Currently Cermaq and other aquaculture companies rely on land-based systems to raise their Atlantic salmon for the first year and a half, before the fish are transferred to the ocean. In its response to DFO’s aquaculture report, the BC Salmon Farmers Association said that closed containment on land will be part of the industry’s future “alongside ocean-based farming.”
“[The report] highlights that land-based recirculating aquaculture system technology requires the use of large amounts of land, water and power, and thus has a significant environmental footprint,” said Executive Director John Paul Fraser in a statement issued by the BC Salmon Farmers Association in February. “It also notes the technology has not been proven on a commercial scale, and needs to overcome challenges with fish quality, fish health, broodstock development and environmental impacts before being viable.”
Moving farms out of the water could result in lost employment for remote coastal communities, but Wristen emphasized that Vancouver Island poses attractive locations for land-based facilities.
“Don’t be told that the salmon farms are going to go away. There are people looking right now for land to start one here on the island,” she told the Council of Ha’wiih. “What has been proved by the ‘Namgis Kuterra experiment is that when you’re growing salmon in closed containment you want brackish water, not fresh water. So in fact what you need is a location somewhere close to the ocean, so that you can get clean ocean water to grow your fish.”
As part of a partnership with Cermaq, the Ahousaht First Nation has dozens of its members employed in fish farming. During the recent fisheries forum Ahousaht representative Kiista acknowledged the ongoing concerns about the industry, but said the agreement is maintained for the benefit of the First Nation’s people.

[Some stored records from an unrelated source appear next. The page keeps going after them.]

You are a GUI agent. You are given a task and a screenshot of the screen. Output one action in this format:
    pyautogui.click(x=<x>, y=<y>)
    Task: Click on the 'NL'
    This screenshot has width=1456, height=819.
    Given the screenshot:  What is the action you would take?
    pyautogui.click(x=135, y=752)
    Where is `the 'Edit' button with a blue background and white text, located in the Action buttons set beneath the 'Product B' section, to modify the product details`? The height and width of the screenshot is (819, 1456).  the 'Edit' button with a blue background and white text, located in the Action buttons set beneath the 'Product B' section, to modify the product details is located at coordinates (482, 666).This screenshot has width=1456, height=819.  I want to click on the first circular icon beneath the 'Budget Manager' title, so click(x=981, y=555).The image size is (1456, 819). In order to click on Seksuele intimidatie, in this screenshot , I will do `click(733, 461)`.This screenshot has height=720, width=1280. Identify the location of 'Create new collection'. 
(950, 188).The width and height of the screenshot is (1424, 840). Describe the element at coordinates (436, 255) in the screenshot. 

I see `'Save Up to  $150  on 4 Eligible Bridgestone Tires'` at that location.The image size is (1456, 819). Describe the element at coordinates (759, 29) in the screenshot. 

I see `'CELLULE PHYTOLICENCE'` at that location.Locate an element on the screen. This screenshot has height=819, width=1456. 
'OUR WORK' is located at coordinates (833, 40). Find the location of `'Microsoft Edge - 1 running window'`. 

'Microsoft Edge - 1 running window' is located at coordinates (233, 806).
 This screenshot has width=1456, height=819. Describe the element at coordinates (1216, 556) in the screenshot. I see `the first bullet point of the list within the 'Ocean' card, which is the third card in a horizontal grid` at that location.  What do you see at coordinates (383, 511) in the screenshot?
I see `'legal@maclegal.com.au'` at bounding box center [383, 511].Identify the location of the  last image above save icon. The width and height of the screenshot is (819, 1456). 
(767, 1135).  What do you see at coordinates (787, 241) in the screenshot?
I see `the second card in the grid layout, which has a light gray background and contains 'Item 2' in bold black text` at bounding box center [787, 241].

“We do have people that do work in that industry, what are we going to do if we shut them down? How are we going to compensate those people that are working?” he asked. “T’aaq-wiihak, I’ve got to be honest, they’re not giving us a fair living, they’re not. So what else are we going to fall back on? We have to have some way of compensating our people to have a fair living.”
“We respect things that you have to say against aquaculture, we ask that you respect us for our agreement,” continued Kiista. “It’s not a perfect agreement, we have our tussles - but yet it’s not for us personally, it’s for our people.”